Beyond Answers: Returning to the Wisdom of Wonder
The merit gained in a single day by one who possesses higher perception cannot be gained even in a hundred lifetimes by one without it.
We live in a culture obsessed with finding answers. We treat existence like a riddle to be unraveled, a puzzle with a final piece waiting to be found. But reality does not come to you in the form of an answer. It never has, and it never will. It is simply not in the nature of things.
Instead, reality reveals itself only when there are no questions left—when you finally arrive at an unquestioning state of awareness.
The Trap of the Questioning Mind
When questioning ceases, a totally new quality enters your consciousness. That quality is wonder.

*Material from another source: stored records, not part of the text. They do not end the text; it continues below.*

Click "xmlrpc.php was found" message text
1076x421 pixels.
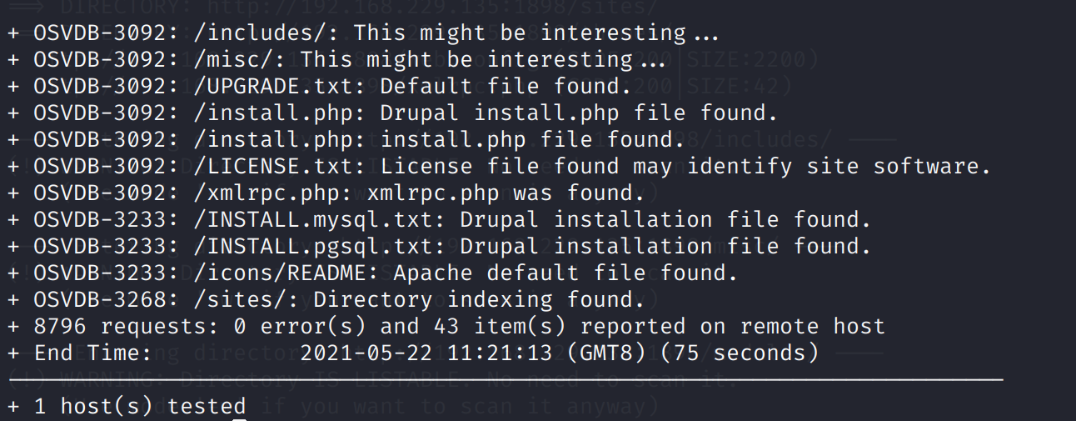(x=506, y=193)
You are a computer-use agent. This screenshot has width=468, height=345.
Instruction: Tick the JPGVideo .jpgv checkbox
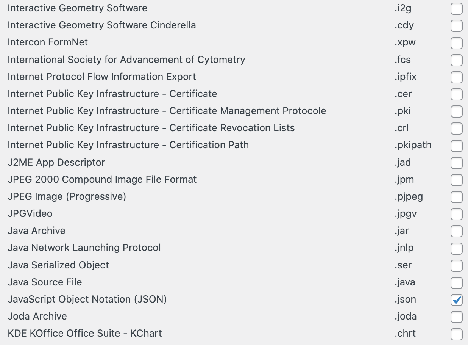coord(457,214)
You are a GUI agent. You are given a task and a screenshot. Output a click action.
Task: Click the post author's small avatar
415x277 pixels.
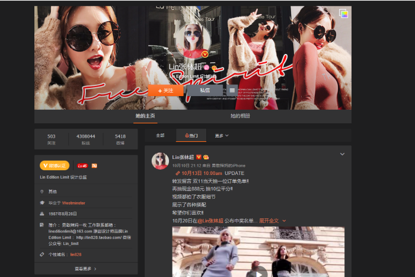click(160, 160)
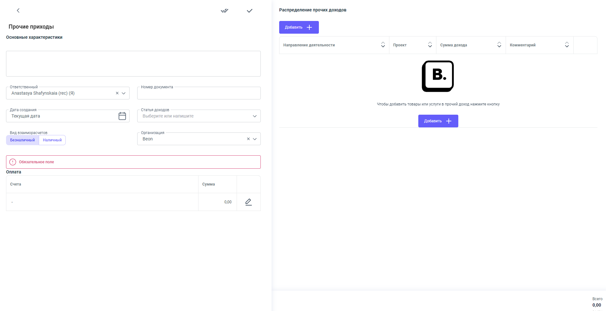Click the Номер документа input field
Image resolution: width=606 pixels, height=311 pixels.
(x=199, y=93)
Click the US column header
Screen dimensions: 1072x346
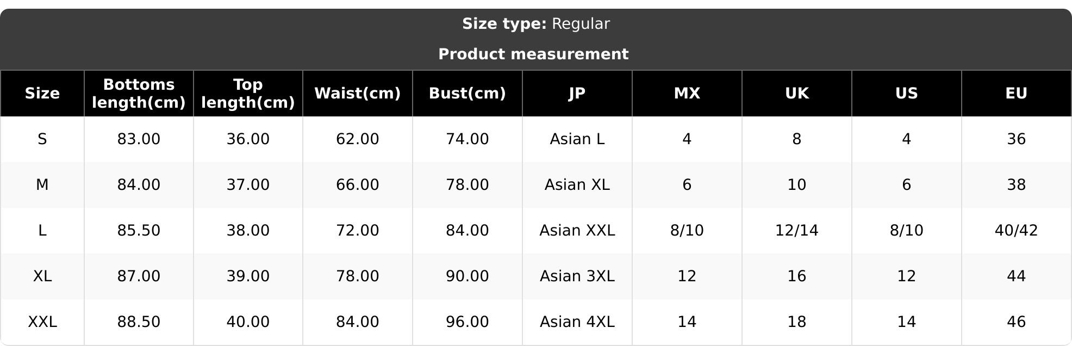[x=907, y=94]
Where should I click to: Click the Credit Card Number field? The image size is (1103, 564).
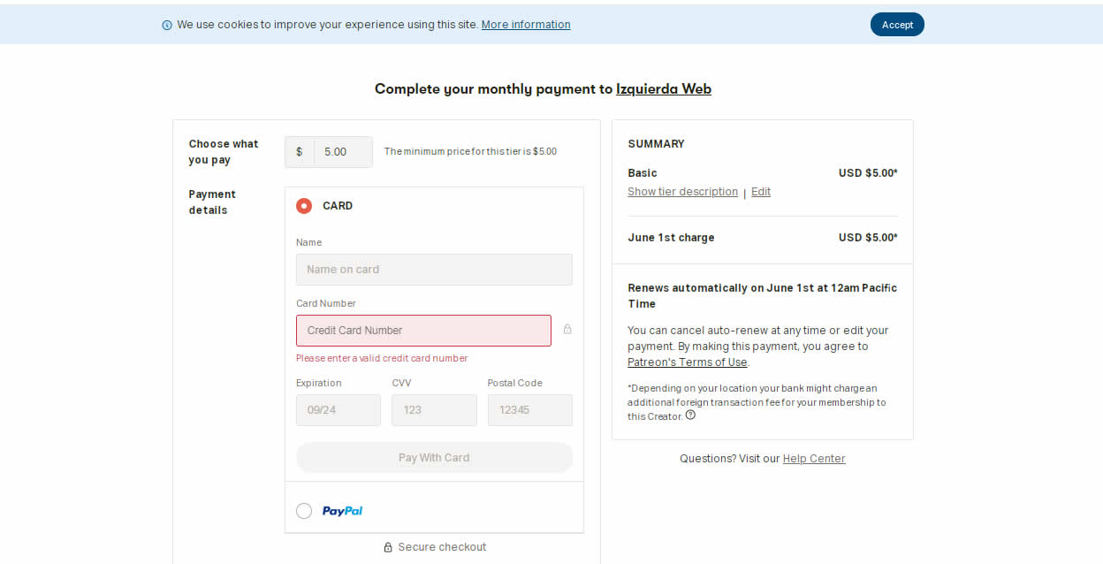coord(423,331)
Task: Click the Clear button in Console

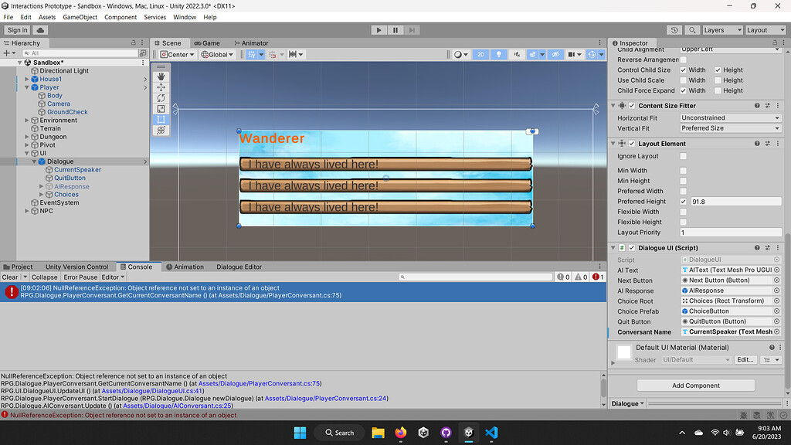Action: click(x=10, y=277)
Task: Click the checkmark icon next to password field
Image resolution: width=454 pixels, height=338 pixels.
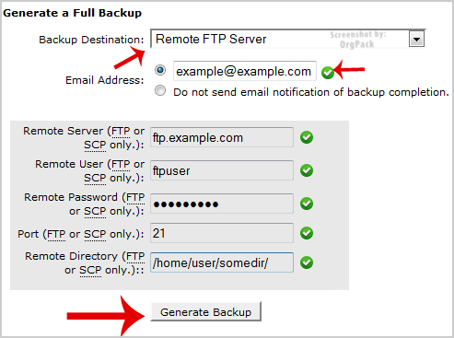Action: click(307, 204)
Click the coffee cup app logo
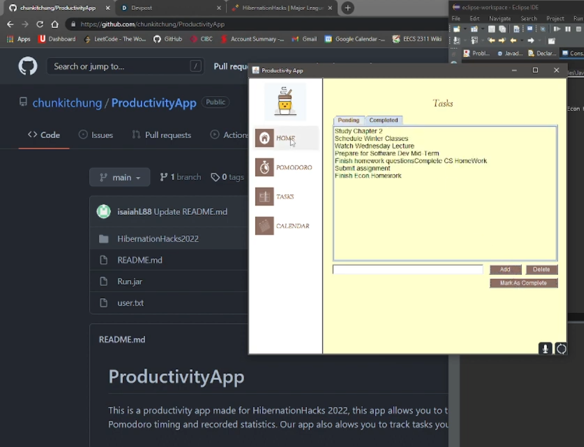Screen dimensions: 584x447 tap(285, 100)
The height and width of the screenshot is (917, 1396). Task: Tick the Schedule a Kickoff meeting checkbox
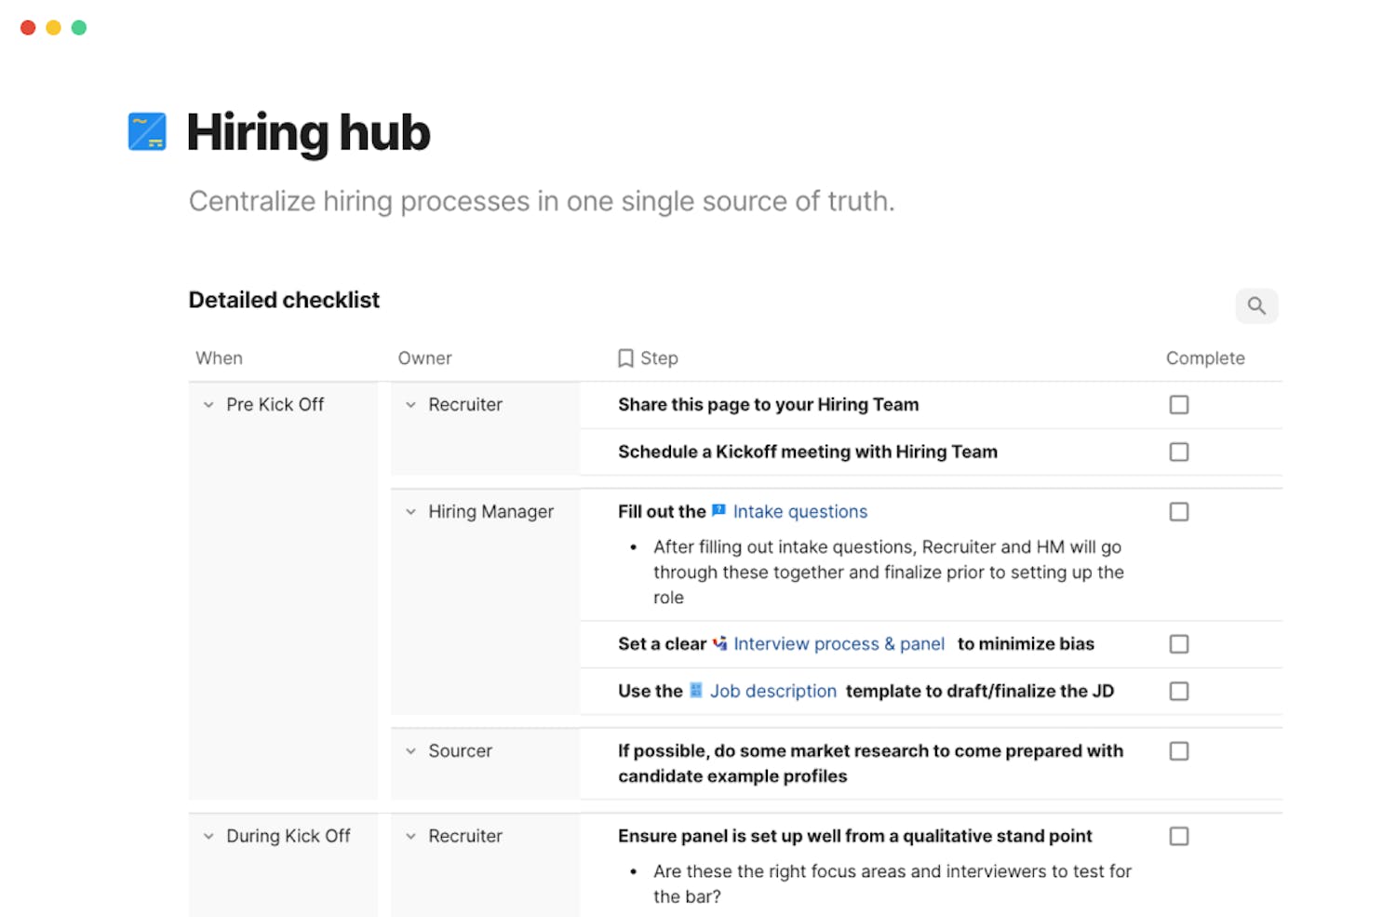[1179, 452]
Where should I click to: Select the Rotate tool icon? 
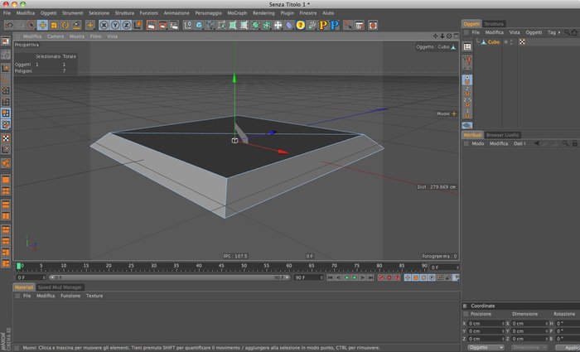click(65, 25)
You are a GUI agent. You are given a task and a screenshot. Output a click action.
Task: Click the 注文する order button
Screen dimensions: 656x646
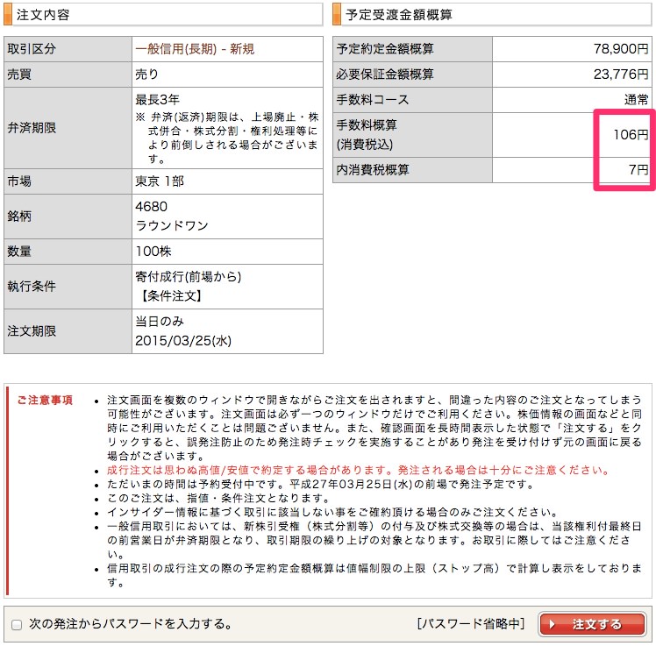pyautogui.click(x=587, y=624)
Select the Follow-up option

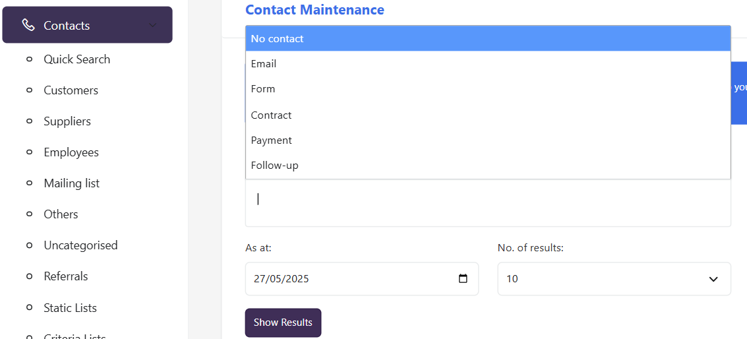tap(488, 166)
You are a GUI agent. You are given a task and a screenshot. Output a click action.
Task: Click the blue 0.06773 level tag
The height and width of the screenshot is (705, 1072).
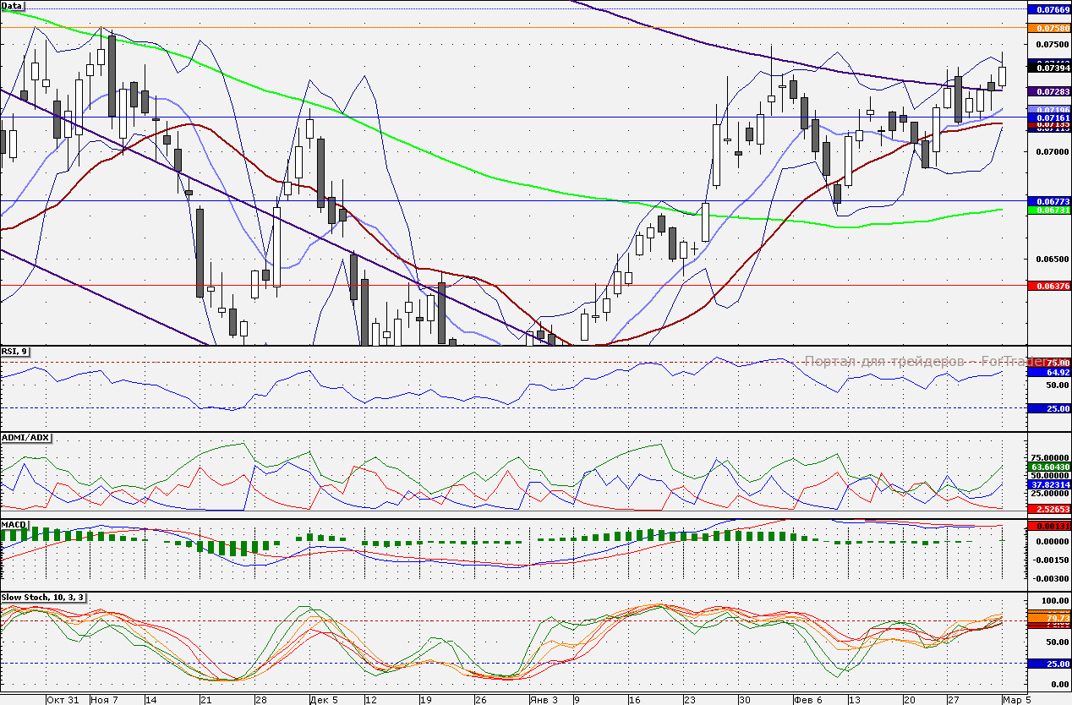tap(1048, 201)
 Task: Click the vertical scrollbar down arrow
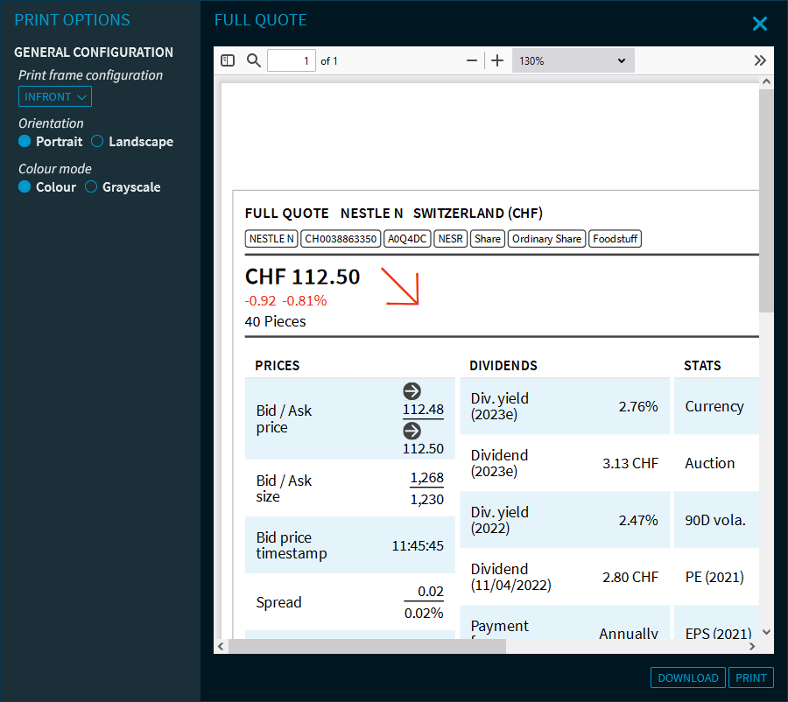click(x=766, y=631)
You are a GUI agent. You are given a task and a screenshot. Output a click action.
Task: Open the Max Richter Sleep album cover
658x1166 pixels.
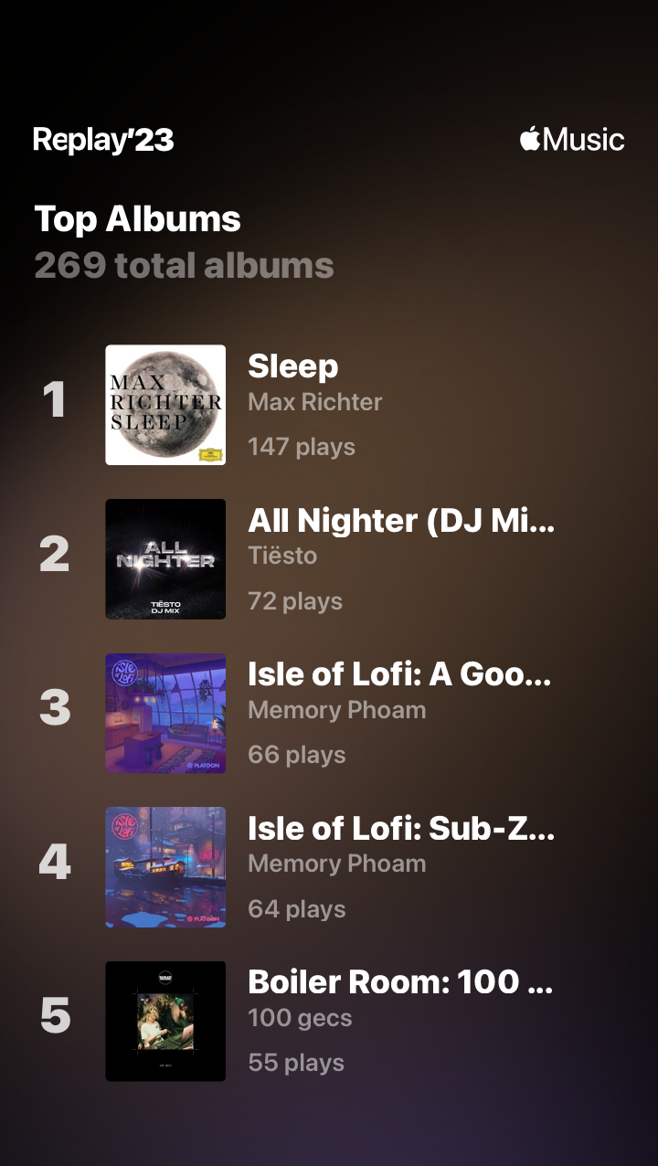[x=165, y=405]
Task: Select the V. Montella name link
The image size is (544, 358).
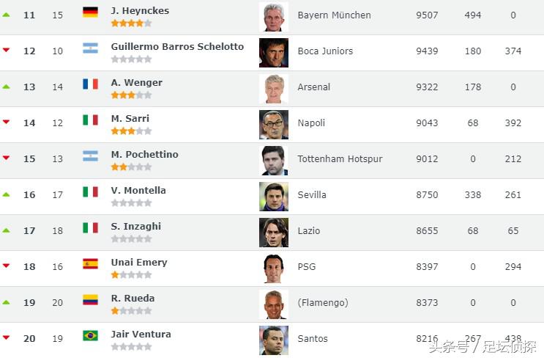Action: pos(138,190)
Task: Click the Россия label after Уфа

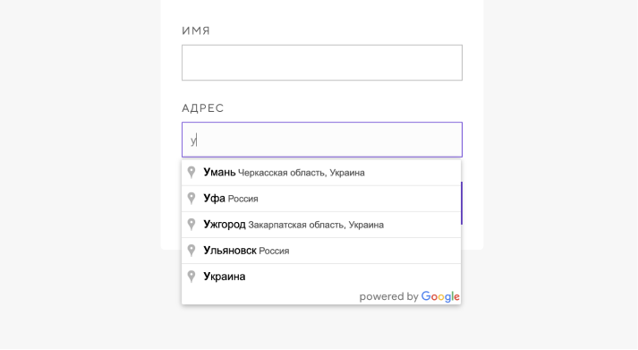Action: 242,199
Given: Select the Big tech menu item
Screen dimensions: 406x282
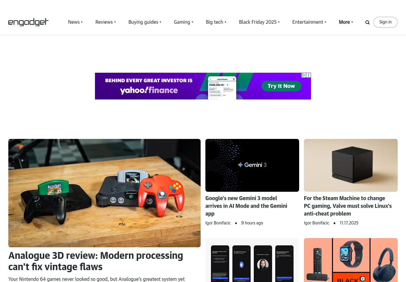Looking at the screenshot, I should click(x=216, y=22).
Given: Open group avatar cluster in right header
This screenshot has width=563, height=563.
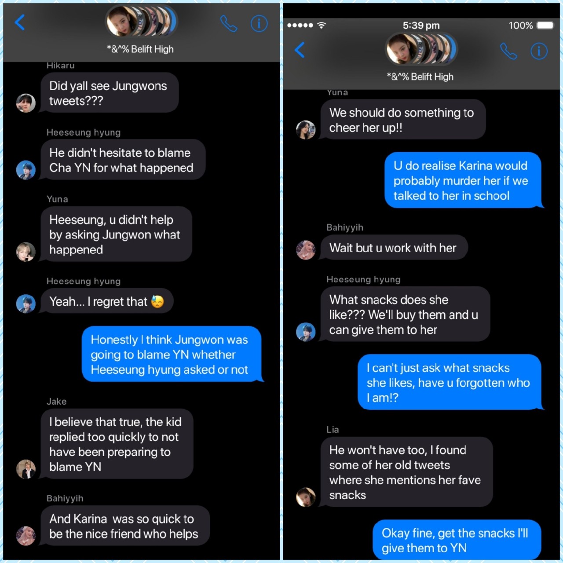Looking at the screenshot, I should pos(421,48).
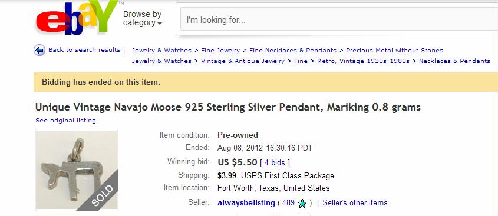498x216 pixels.
Task: Go back to search results
Action: [x=84, y=50]
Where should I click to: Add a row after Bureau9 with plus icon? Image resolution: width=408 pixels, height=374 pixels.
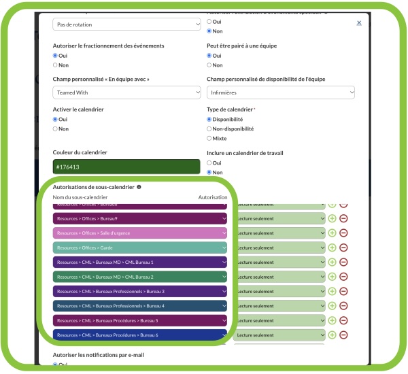(x=332, y=218)
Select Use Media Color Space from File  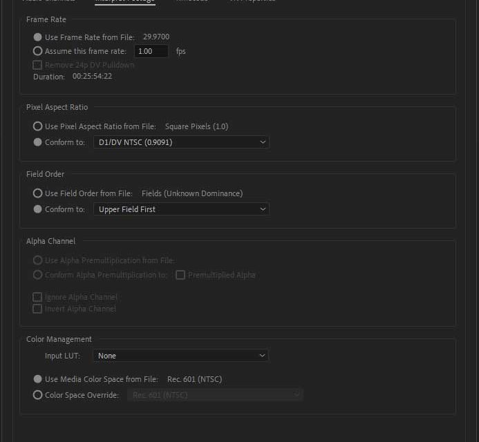[38, 379]
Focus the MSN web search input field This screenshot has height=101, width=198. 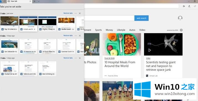[x=109, y=18]
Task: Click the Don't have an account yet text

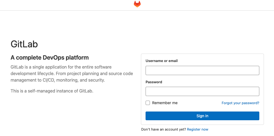Action: (x=164, y=129)
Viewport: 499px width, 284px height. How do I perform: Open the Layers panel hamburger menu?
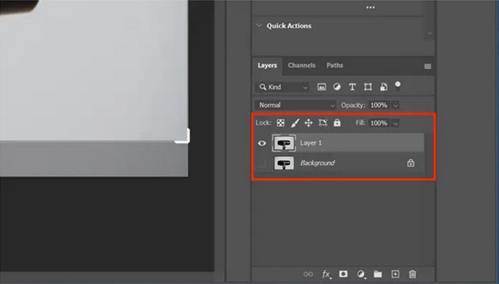[x=428, y=66]
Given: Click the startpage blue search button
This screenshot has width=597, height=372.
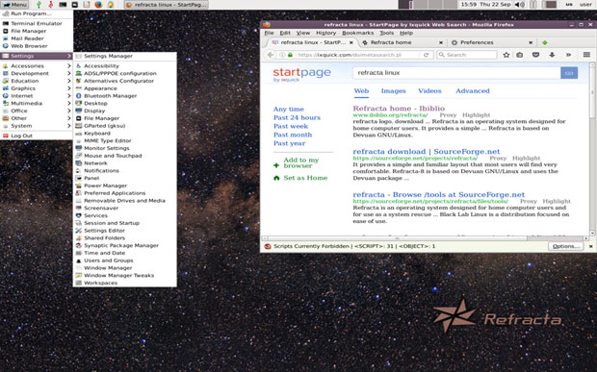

Questioning is an aggressive effort to demystify existence. It is a refusal to accept the raw mystery of life. By reducing mystery to a mere "problem to be solved," we falsely believe that once we find the answer, the mystery will be gone.
Wondering is not questioning; it is the ultimate acceptance of being mystified by existence.
We shall never to demystify life for you, but to mystify it even more.
Jesus once said: Unless you are like small children you will not enter into my kingdom of God.”
He meant that we must become beautifully ignorant again—innocent, unquestioning, and full of wonder. There is a profound qualitative difference between the questions of a child and those of an adult: The Adult demands a final answer to conquer their uncertainty.
The Child asks questions not to be answered, but to articulate their awe. If you don't answer a child, they simply move on to the next beautiful thing. They are talking to themselves, trying to figure out the texture of the mystery. No intellectual answer satisfies them because their wondering is continuous.
Reality is not a question to be asked. It is a mystery to be lived, to be experienced, to be loved—a mystery to be dissolved and drowned in.
Breaking Free from the Mind's Delay
Look at how most people live. The mind is always doubting, always seeking absolute certainty. To cope, you keep yourself occupied, drifting through life on autopilot.
If you want to truly live, you must get out of your mind.
The mind cannot inhabit the present moment. It demands to analyze and decide first. But while the mind is busy thinking, the present moment slips away. By the time the mind reaches a conclusion—if it ever does—the opportunity is already gone. You are forever lagging behind reality.
The Ultimate Shift: From Dhyana to Samadhi
To step into the fullness of existence, you must bypass the analytical mind entirely.
Stop looking outward for answers. Just suddenly become aware of awareness itself. In that precise moment of pure, mirror-like reflection, meditation (dhyana) is effortlessly transformed into ultimate liberation (samadhi).
Drop the need for certainty: Life isn't a problem to solve; it's an experience to enter.
Embrace the child-mind: Exchange the exhausting search for answers for the liberating feeling of wonder.
Be here now: The mind lives in the past and future; life happens only in the gaps between your thoughts.
When was the last time you allowed yourself to just look at the world with pure wonder, without needing to explain or understand it?